DR is a better example, although, coupling that to level seems to be be a problem.

Starting with simple examples is definitely the way to teach new ideas. You have to walk before you run. Introducing new rules as they are needed seems to be the just about right.

For DR, at low levels, that doesn't seem to be needed until you get to undead. Actually, undead introduce several new notions: Immunity to sneak attack, DR, turning. I don't see a need to wait until 3'rd or 5'th level to introduce zombies, but, I would wait until the players had the very basic mechanics understood before added the new details. You could go the same route with state, for example, ghouls or Carrion Crawlers and paralyzation.

Certainly, higher level players have new abilities, some of which are not available at low level: Iterative attacks, say, or a number of more powerful abilities, like teleportation (in 3.5E).

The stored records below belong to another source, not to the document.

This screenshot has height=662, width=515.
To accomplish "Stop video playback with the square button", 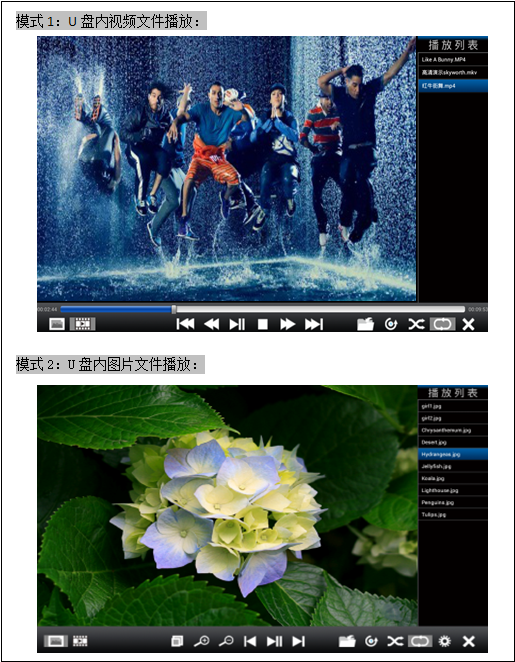I will coord(263,324).
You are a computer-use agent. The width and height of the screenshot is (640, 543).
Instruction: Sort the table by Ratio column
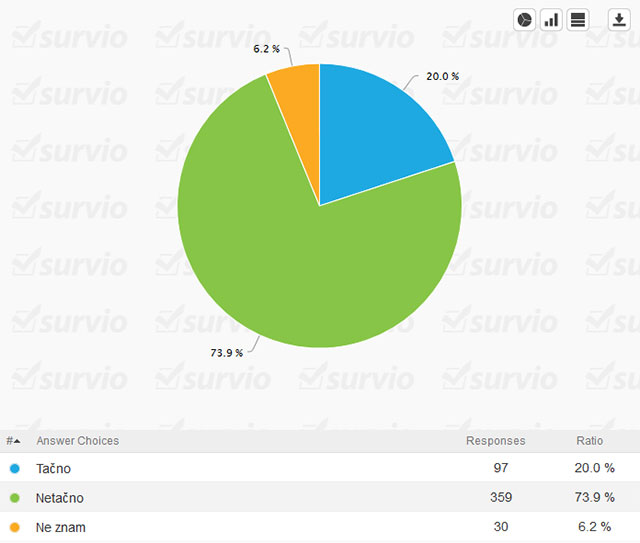point(589,441)
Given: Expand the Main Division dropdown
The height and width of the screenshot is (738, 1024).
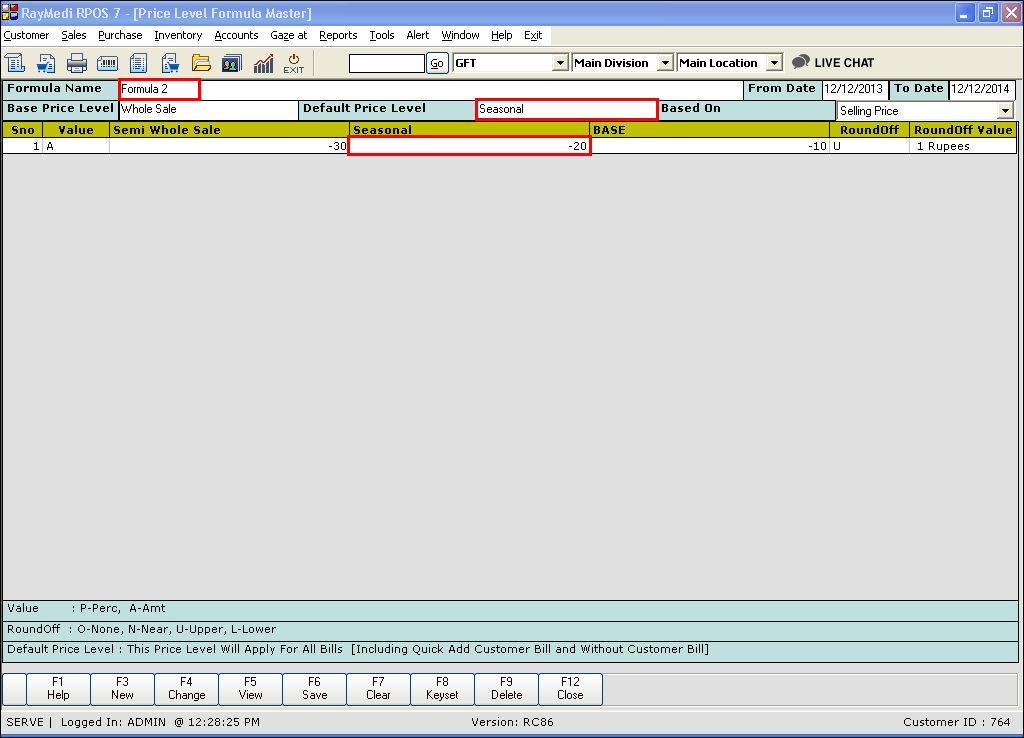Looking at the screenshot, I should point(665,63).
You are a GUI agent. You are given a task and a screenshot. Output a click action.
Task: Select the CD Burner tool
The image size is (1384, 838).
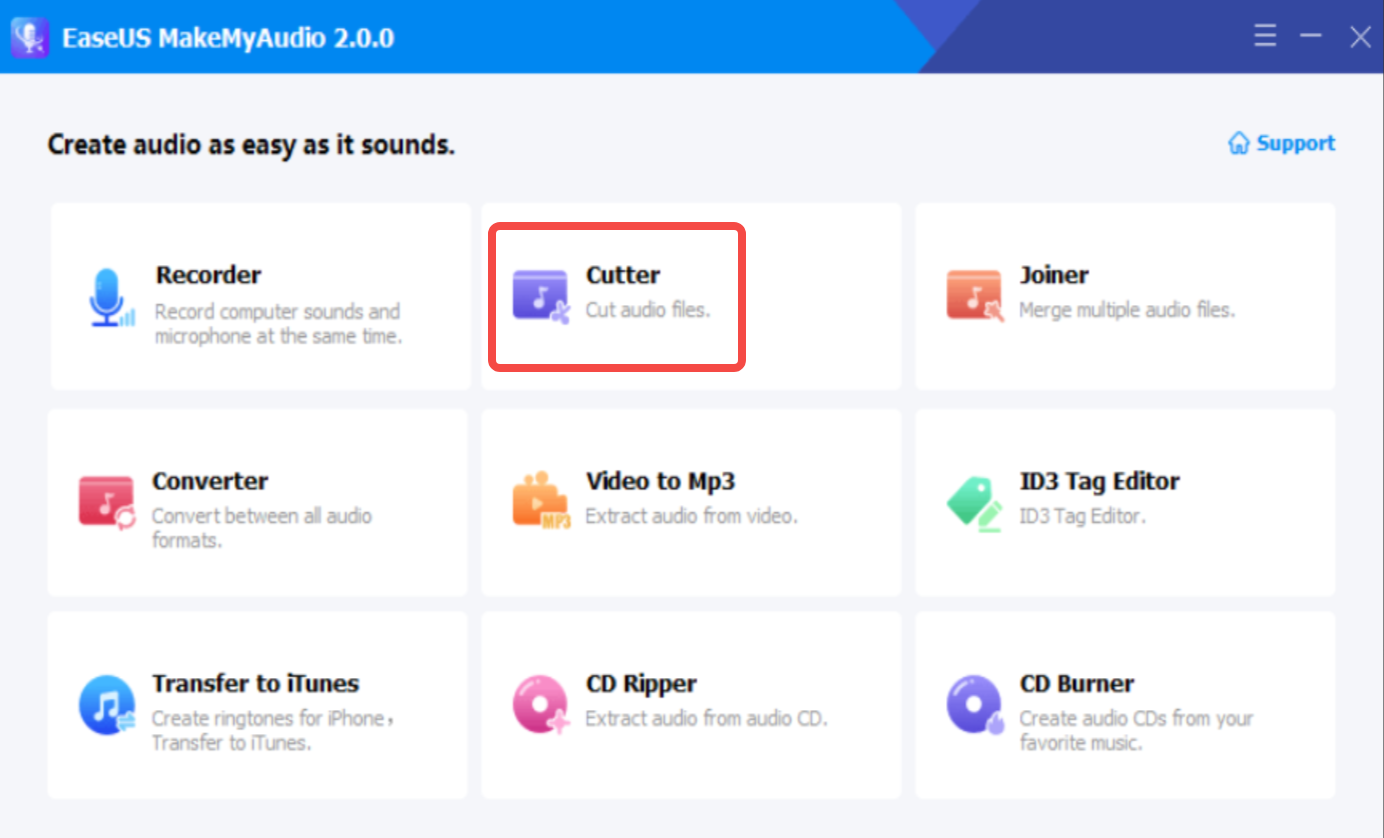tap(1124, 703)
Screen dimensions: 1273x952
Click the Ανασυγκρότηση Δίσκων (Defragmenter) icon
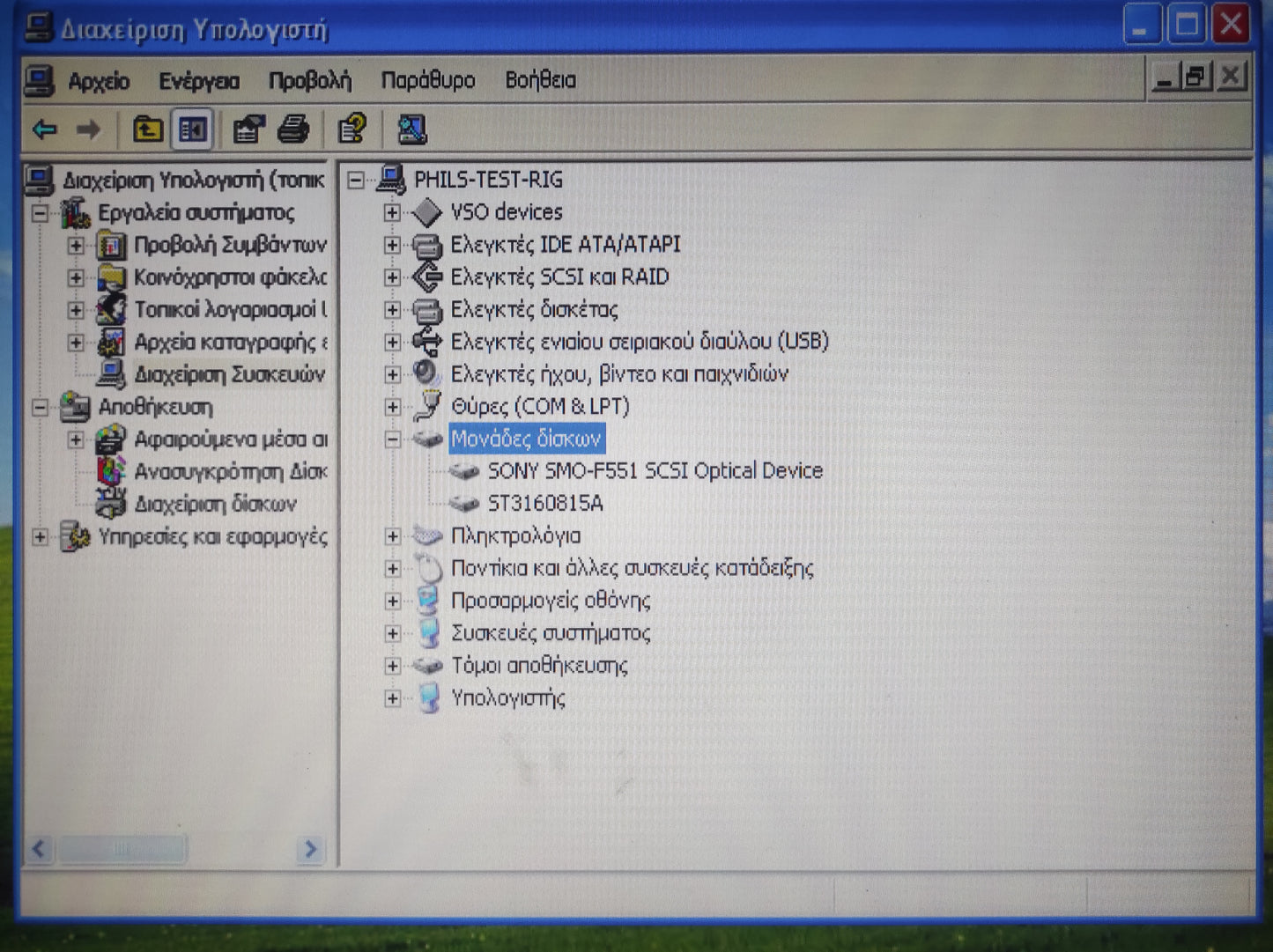tap(111, 471)
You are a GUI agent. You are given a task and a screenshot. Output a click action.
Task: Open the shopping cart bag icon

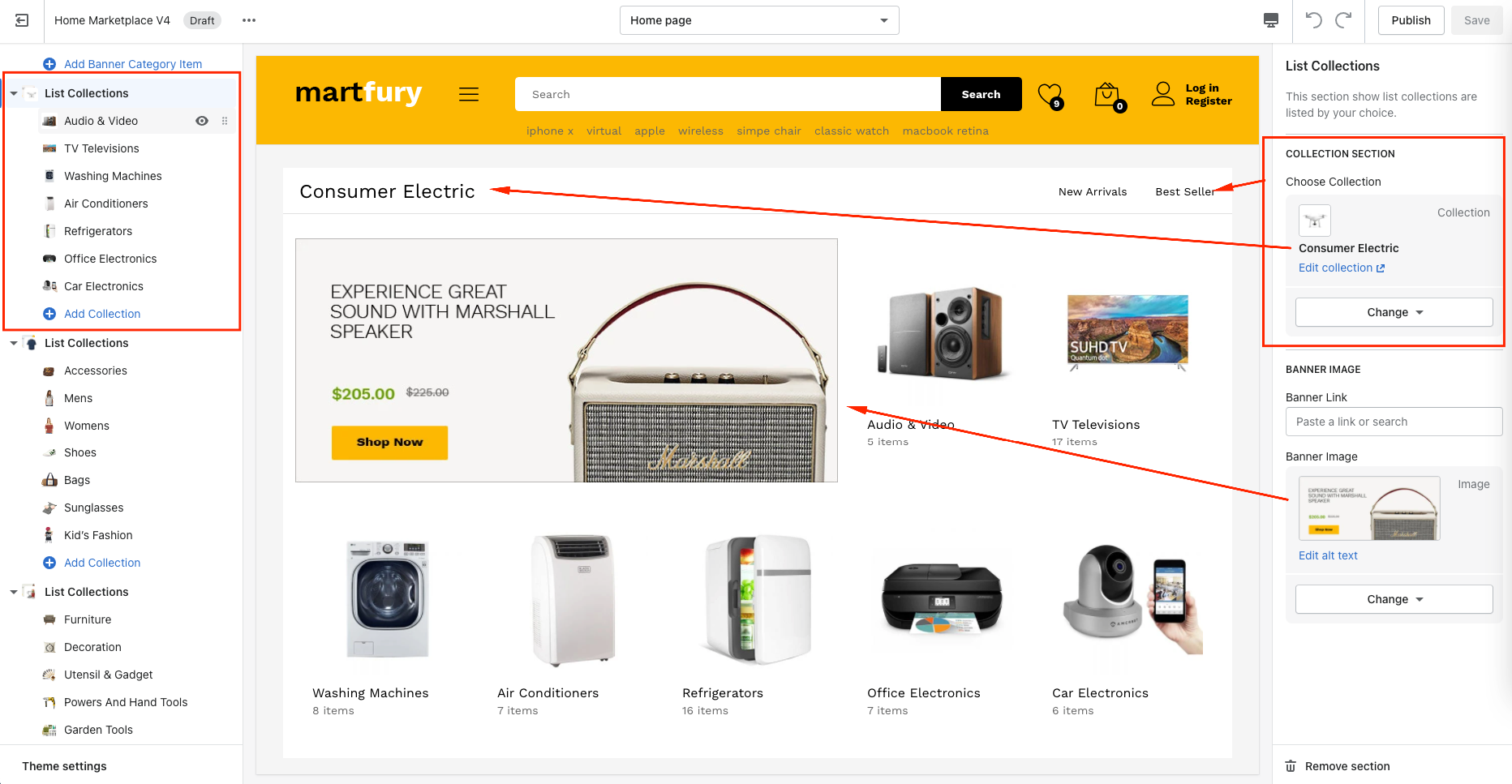(1107, 95)
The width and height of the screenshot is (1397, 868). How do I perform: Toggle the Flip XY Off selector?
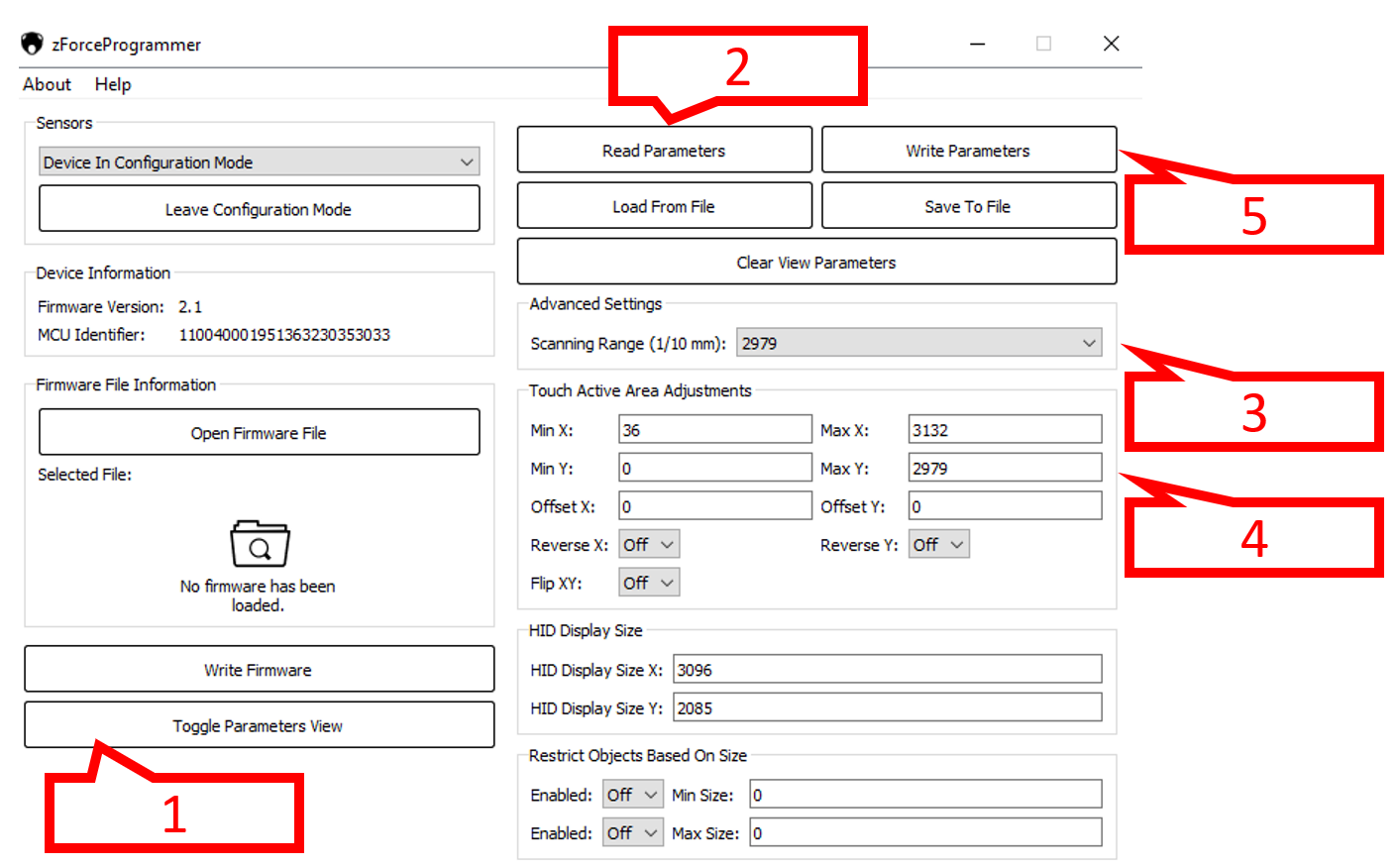click(649, 584)
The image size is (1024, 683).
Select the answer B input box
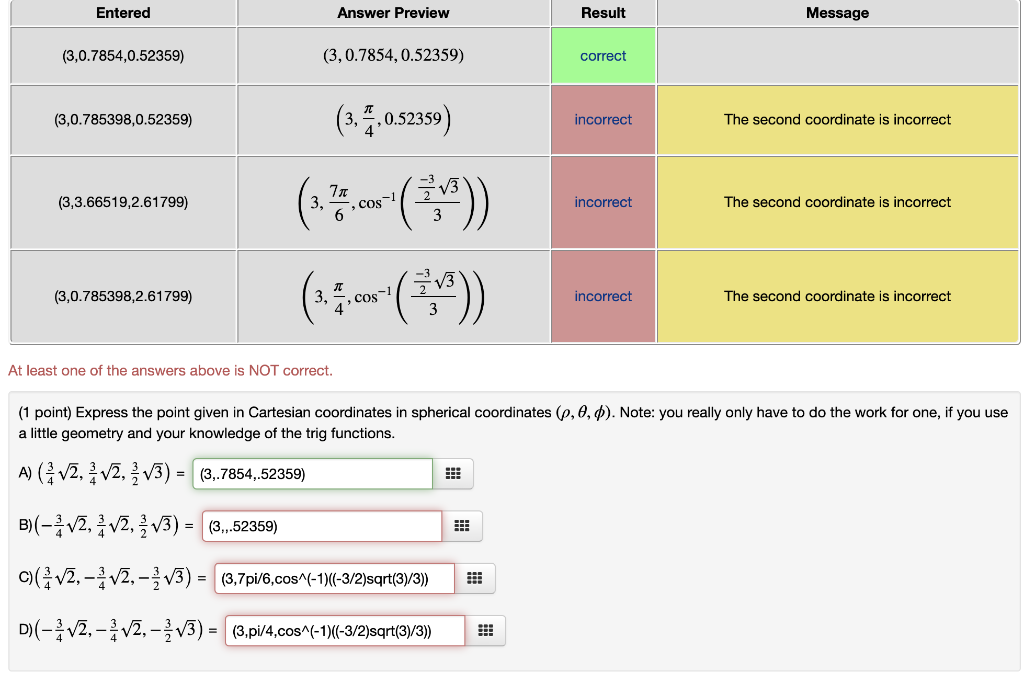click(x=320, y=525)
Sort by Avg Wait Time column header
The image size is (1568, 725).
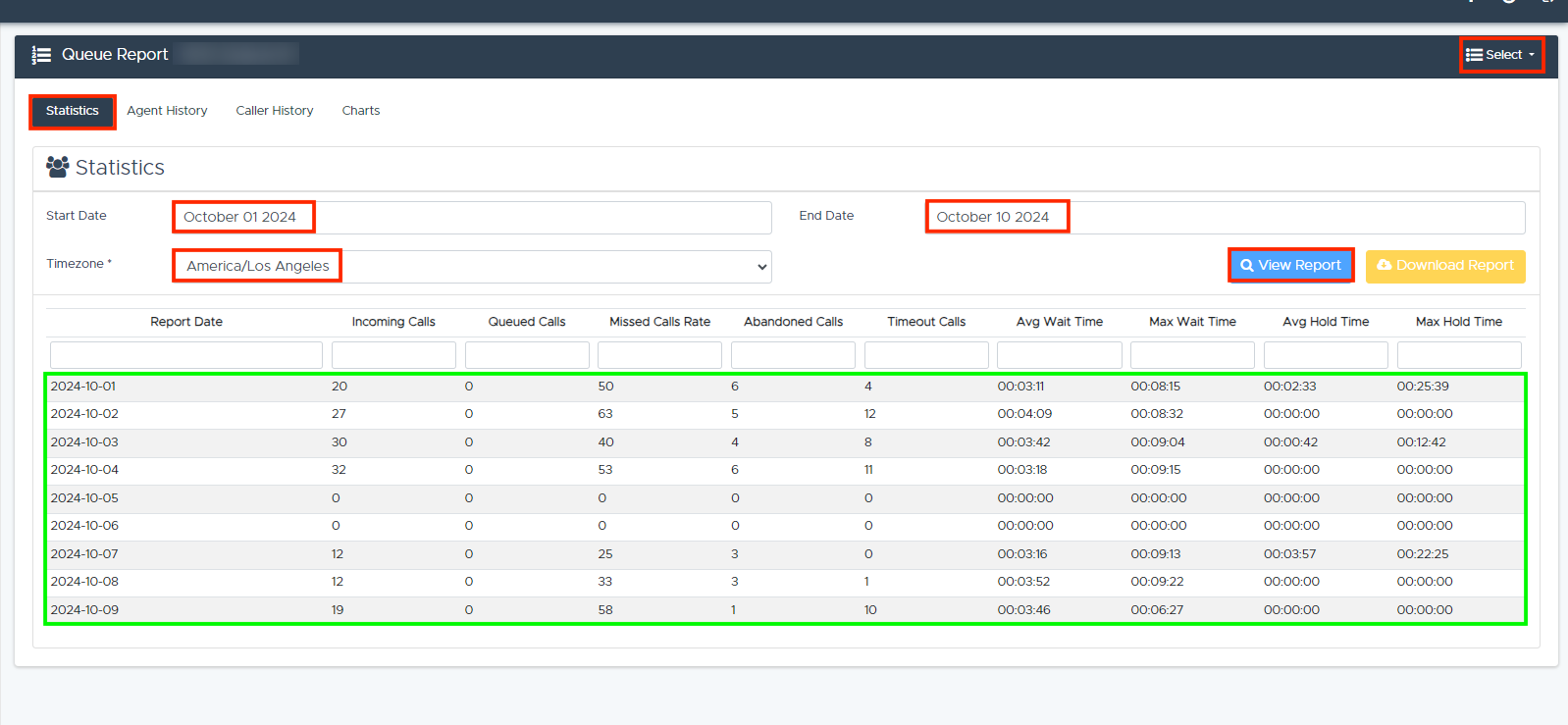click(1059, 322)

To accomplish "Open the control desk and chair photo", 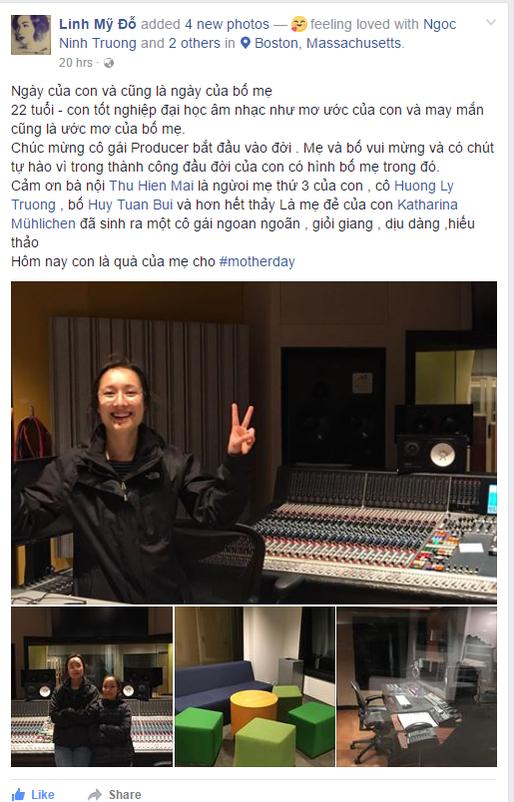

This seems to be not so much as a game design issue as a game presentation / authorship issue, in that there is a need to decompose the game into subsets which can be introduced to play gradually, and, with some priority scheme to mark "core" vs "frequently used" vs "occasionally used" vs "rarely used". Really, that is just the basic groundwork that the game author ought to have had an eye on, perhaps not from the very beginning, but certainly for a long time now that we are contemplating the 5'th edition of the game.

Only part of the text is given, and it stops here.